What struck me wasn’t just the emotional undercurrent of the scene, but the language. The familiarity of it. The moral gravity it tried to assert—the cadence.
The movie echoed the words that have been spoken at altars and churches, cathedrals and country chapels, for centuries. And it brought to mind one remarkable fact:
Thomas Cranmer wrote the wedding script for the modern Western world.
Imagine Cranmer—a Tudor-era archbishop and reluctant revolutionary—penning lines that would be used in spy thrillers, rom-coms, sitcoms, beach weddings, church liturgies, and royal weddings five centuries later. It sounds unlikely. But it happened.
Dearly Beloved…
“Dearly Beloved.” Is there any more recognized phrase in our English language?
Two words—and suddenly we know where we are: at a wedding, standing before God and man, with a vow about to be spoken and a life about to be changed.
And then the opening paragraph of his marriage rite deserves close attention not only for its literary elegance but also for its theological depth and cultural legacy.
Let’s examine what he wrote.
The Opening Words
Here is the first paragraph of the 1549 wedding rite, slightly updated for clarity:
Dearly beloved friends, we are gathered here in the sight of God, and in the face of this congregation, to join together this man and this woman in holy matrimony. It is an honorable estate, instituted by God in paradise, in the time of man’s innocency. It signifies the mystical union between Christ and his Church. This estate was adorned by Christ’s presence and first miracle at Cana of Galilee, and is commended by Saint Paul as honorable among all men. Therefore, it must not be entered into unadvisedly, lightly, or wantonly, to satisfy carnal lusts like brute beasts, but reverently, discreetly, advisedly, soberly, and in the fear of God.
Considering the causes for which matrimony was ordained:
First, for the procreation of children, to be raised in the fear and nurture of the Lord.
Second, for a remedy against sin and to avoid fornication, that those who marry may live chastely.
Third, for mutual society, help, and comfort, both in prosperity and adversity.
Into this holy estate these two persons now come to be joined.

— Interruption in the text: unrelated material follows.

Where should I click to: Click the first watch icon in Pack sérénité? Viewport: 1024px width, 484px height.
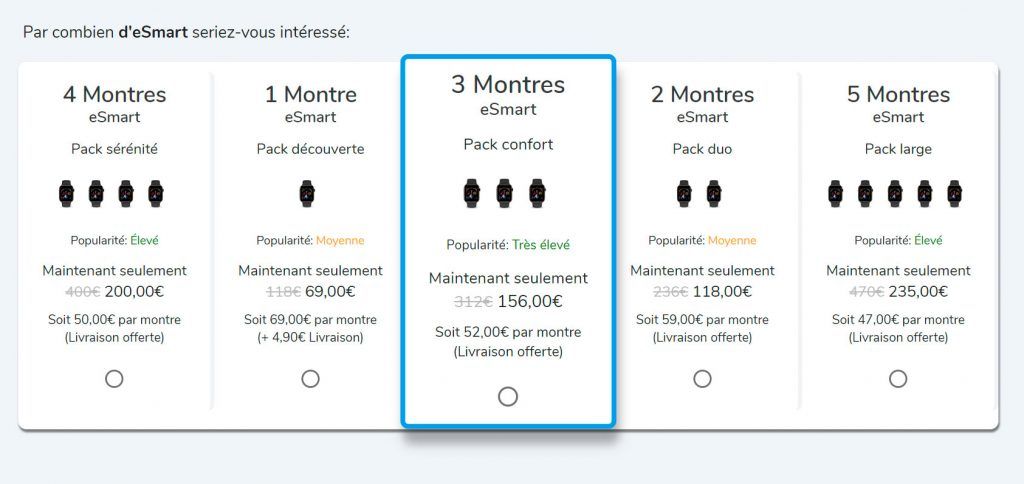66,194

Therefore, if anyone can show just cause why they may not lawfully be joined together, let him speak now, or forever hold his peace.

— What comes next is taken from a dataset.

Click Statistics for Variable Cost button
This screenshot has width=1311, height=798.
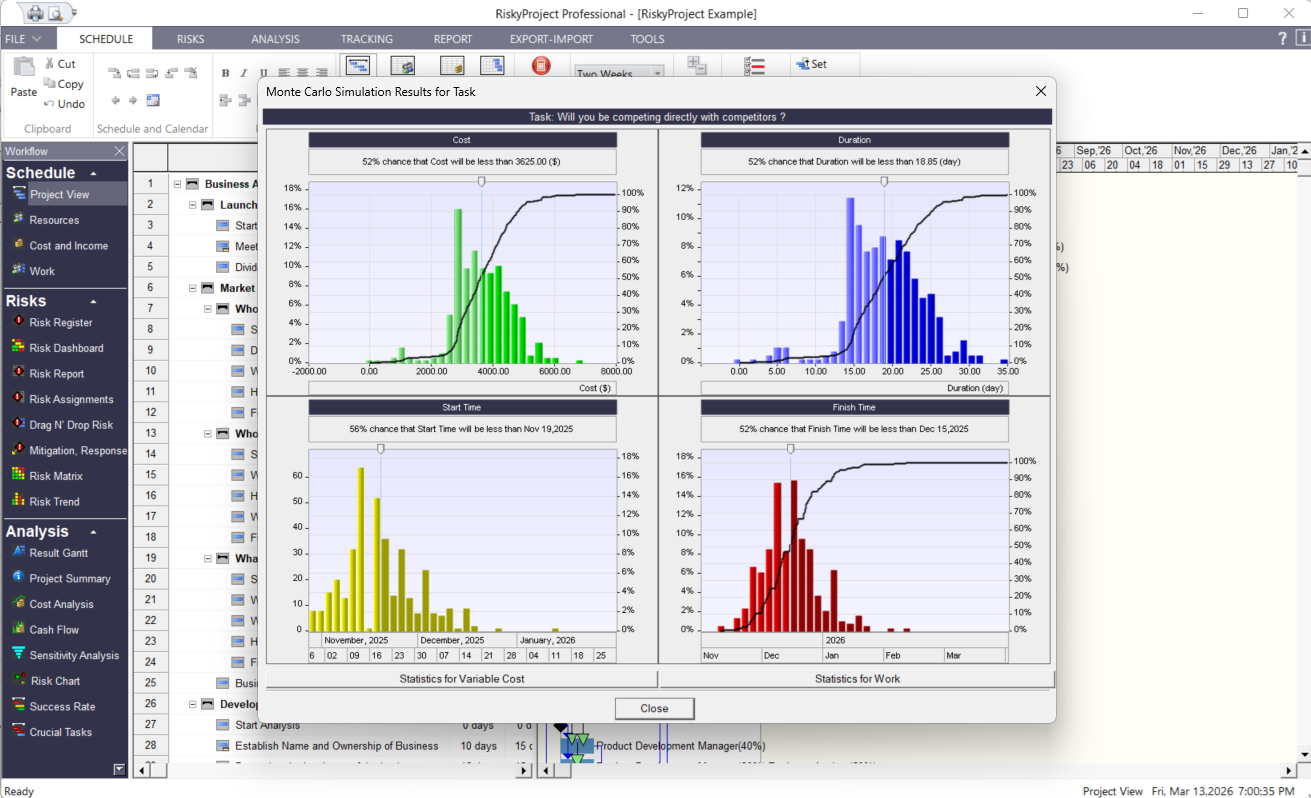(461, 679)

(Take you chances on the original English. 1
Theological and Poetic Design
This paragraph is more than just an introduction—it serves as a brief theological homily.
Cranmer begins not with the couple but with God and the assembled community. The act is public and sacred. It’s not a private ceremony of love but a covenant made in the sight of God and His congregation.

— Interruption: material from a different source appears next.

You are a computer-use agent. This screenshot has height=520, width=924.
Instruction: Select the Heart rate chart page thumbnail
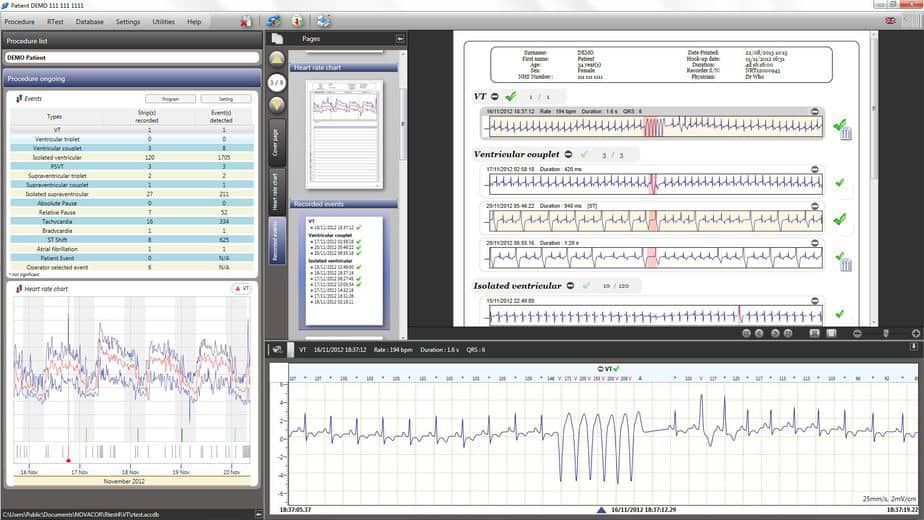point(345,132)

As a priest of the church, I made it part of my premarital counseling to go through the first paragraph of the marriage service line by line, almost like delivering a sermon. In this way, I emphasized that weddings are never private; they are open events. No one should be prevented from attending, including jilted lovers, former partners, or unsupportive parents. The church should remain open. (This further explains why later in the service, the priest asks for any objections to the marriage to be made known publicly.)
Marriage, we’re told, was instituted by God in Eden, before sin entered the world. That phrase “in the time of man’s innocency”, grounds matrimony not in culture or convenience, but in creation.
It is a divine design, not a human invention. Marriage, I would always explain, was God’s idea. It is God’s invention, an upgrade after creation. And since it is His idea, it was not ours to tinker with or redefine.
Then Cranmer does something sharp. He pulls us from Eden to Cana, from the first chapters of Genesis to the wedding at the start of John’s Gospel. And in that move, he doesn’t just historicize marriage—he sacramentalizes it.
Marriage, he says, isn’t only old. It points to something eternal. It signifies “the mystical union that is betwixt Christ and His Church.” That’s Ephesians 5, straight up: the love between husband and wife as a mirror of Christ’s self-giving love for the Church.
But just as we might drift into warm sentiment, Cranmer drops the hammer.